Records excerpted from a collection
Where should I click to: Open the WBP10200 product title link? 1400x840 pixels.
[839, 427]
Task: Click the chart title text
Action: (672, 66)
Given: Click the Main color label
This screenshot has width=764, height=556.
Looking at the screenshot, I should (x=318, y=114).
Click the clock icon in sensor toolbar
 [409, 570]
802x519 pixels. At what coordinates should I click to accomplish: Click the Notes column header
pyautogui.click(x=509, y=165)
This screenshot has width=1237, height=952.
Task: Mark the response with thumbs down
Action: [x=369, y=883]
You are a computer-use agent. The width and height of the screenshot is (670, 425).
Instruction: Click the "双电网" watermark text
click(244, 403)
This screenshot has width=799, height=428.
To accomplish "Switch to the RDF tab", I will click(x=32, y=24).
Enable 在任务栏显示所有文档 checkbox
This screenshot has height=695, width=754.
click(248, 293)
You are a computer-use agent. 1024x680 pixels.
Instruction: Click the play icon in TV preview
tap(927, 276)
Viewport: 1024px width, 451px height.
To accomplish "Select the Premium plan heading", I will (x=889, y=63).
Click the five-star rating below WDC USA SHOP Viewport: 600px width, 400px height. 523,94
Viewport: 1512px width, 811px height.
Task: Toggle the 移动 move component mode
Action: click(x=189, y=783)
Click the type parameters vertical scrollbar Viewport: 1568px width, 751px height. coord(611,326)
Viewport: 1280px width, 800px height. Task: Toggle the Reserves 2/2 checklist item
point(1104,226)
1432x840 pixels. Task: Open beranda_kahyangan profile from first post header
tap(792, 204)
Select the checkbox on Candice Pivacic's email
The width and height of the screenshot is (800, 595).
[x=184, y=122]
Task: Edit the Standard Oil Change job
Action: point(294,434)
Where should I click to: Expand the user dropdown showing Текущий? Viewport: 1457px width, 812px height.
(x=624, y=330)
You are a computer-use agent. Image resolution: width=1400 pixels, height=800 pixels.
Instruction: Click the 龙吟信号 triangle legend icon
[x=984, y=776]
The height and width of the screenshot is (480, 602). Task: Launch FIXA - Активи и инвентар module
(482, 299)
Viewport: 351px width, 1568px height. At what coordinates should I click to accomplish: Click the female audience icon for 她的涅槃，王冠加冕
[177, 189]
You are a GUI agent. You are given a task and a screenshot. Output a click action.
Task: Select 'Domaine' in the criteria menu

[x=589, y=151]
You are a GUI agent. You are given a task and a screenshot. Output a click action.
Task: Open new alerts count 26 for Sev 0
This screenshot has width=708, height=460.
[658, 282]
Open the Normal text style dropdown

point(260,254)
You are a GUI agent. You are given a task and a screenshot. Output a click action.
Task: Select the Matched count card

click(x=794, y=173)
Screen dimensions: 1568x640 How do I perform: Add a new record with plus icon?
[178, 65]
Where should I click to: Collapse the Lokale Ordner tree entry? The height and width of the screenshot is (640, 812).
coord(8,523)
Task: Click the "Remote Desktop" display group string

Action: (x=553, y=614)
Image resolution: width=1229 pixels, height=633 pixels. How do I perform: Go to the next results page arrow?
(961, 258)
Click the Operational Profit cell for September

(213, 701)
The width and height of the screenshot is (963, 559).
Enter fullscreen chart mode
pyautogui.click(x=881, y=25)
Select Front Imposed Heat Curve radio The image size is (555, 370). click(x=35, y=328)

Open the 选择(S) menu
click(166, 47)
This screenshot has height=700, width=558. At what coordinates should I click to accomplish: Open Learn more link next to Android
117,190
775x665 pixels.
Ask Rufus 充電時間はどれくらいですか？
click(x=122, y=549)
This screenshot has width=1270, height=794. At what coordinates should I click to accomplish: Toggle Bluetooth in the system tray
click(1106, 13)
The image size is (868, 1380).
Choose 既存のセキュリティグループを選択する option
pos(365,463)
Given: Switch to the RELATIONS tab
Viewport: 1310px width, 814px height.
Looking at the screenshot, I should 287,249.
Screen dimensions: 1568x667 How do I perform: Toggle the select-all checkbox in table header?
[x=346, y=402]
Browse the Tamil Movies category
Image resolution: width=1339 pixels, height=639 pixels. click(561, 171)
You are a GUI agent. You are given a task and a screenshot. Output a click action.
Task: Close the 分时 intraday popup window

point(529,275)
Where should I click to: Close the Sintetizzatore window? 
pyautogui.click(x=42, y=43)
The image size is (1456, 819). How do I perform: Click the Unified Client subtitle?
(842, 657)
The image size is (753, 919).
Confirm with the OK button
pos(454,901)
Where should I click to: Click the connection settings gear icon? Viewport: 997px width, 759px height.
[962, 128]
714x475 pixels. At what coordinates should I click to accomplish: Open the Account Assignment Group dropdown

[Task goal]: Without leaving anything out, transcribe the records above exactly.

[Result for this exercise]:
Where should I click to: Open the WBP10200 product title link? 1400x840 pixels.
[839, 427]
Task: Click the chart title text
Action: (672, 66)
Given: Click the Main color label
This screenshot has width=764, height=556.
Looking at the screenshot, I should (x=318, y=114).
Click the clock icon in sensor toolbar
 [409, 570]
802x519 pixels. At what coordinates should I click to accomplish: Click the Notes column header
pyautogui.click(x=509, y=165)
This screenshot has width=1237, height=952.
Task: Mark the response with thumbs down
Action: [x=369, y=883]
You are a computer-use agent. The width and height of the screenshot is (670, 425).
Instruction: Click the "双电网" watermark text
click(244, 403)
This screenshot has width=799, height=428.
To accomplish "Switch to the RDF tab", I will click(x=32, y=24).
Enable 在任务栏显示所有文档 checkbox
This screenshot has height=695, width=754.
click(248, 293)
You are a computer-use agent. 1024x680 pixels.
Instruction: Click the play icon in TV preview
tap(927, 276)
Viewport: 1024px width, 451px height.
To accomplish "Select the Premium plan heading", I will (x=889, y=63).
Click the five-star rating below WDC USA SHOP Viewport: 600px width, 400px height. 523,94
Viewport: 1512px width, 811px height.
Task: Toggle the 移动 move component mode
Action: click(x=189, y=783)
Click the type parameters vertical scrollbar Viewport: 1568px width, 751px height. coord(611,326)
Viewport: 1280px width, 800px height. Task: Toggle the Reserves 2/2 checklist item
point(1104,226)
1432x840 pixels. Task: Open beranda_kahyangan profile from first post header
tap(792, 204)
Select the checkbox on Candice Pivacic's email
The width and height of the screenshot is (800, 595).
[x=184, y=122]
Task: Edit the Standard Oil Change job
Action: point(294,434)
Where should I click to: Expand the user dropdown showing Текущий? Viewport: 1457px width, 812px height.
(x=624, y=330)
You are a computer-use agent. Image resolution: width=1400 pixels, height=800 pixels.
Instruction: Click the 龙吟信号 triangle legend icon
[x=984, y=776]
The height and width of the screenshot is (480, 602). Task: Launch FIXA - Активи и инвентар module
(482, 299)
Viewport: 351px width, 1568px height. At what coordinates should I click to accomplish: Click the female audience icon for 她的涅槃，王冠加冕
[177, 189]
You are a GUI agent. You are given a task and a screenshot. Output a click action.
Task: Select 'Domaine' in the criteria menu

[x=589, y=151]
You are a GUI agent. You are given a task and a screenshot. Output a click action.
Task: Open new alerts count 26 for Sev 0
This screenshot has width=708, height=460.
[658, 282]
Open the Normal text style dropdown

point(260,254)
You are a GUI agent. You are given a task and a screenshot. Output a click action.
Task: Select the Matched count card

click(x=794, y=173)
Screen dimensions: 1568x640 How do I perform: Add a new record with plus icon?
[178, 65]
Where should I click to: Collapse the Lokale Ordner tree entry? The height and width of the screenshot is (640, 812).
coord(8,523)
Task: Click the "Remote Desktop" display group string

Action: (x=553, y=614)
Image resolution: width=1229 pixels, height=633 pixels. How do I perform: Go to the next results page arrow?
(961, 258)
Click the Operational Profit cell for September

(213, 701)
The width and height of the screenshot is (963, 559).
Enter fullscreen chart mode
pyautogui.click(x=881, y=25)
Select Front Imposed Heat Curve radio The image size is (555, 370). click(x=35, y=328)

Open the 选择(S) menu
click(166, 47)
This screenshot has height=700, width=558. At what coordinates should I click to accomplish: Open Learn more link next to Android
117,190
775x665 pixels.
Ask Rufus 充電時間はどれくらいですか？
click(x=122, y=549)
This screenshot has width=1270, height=794. At what coordinates should I click to accomplish: Toggle Bluetooth in the system tray
click(1106, 13)
The image size is (868, 1380).
Choose 既存のセキュリティグループを選択する option
pos(365,463)
Given: Switch to the RELATIONS tab
Viewport: 1310px width, 814px height.
Looking at the screenshot, I should 287,249.
Screen dimensions: 1568x667 How do I perform: Toggle the select-all checkbox in table header?
[x=346, y=402]
Browse the Tamil Movies category
Image resolution: width=1339 pixels, height=639 pixels. click(561, 171)
You are a GUI agent. You are given a task and a screenshot. Output a click action.
Task: Close the 分时 intraday popup window

point(529,275)
Where should I click to: Close the Sintetizzatore window? 
pyautogui.click(x=42, y=43)
The image size is (1456, 819). How do I perform: Click the Unified Client subtitle?
(842, 657)
The image size is (753, 919).
Confirm with the OK button
pos(454,901)
Where should I click to: Click the connection settings gear icon? Viewport: 997px width, 759px height.
[962, 128]
714x475 pixels. At what coordinates should I click to accomplish: Open the Account Assignment Group dropdown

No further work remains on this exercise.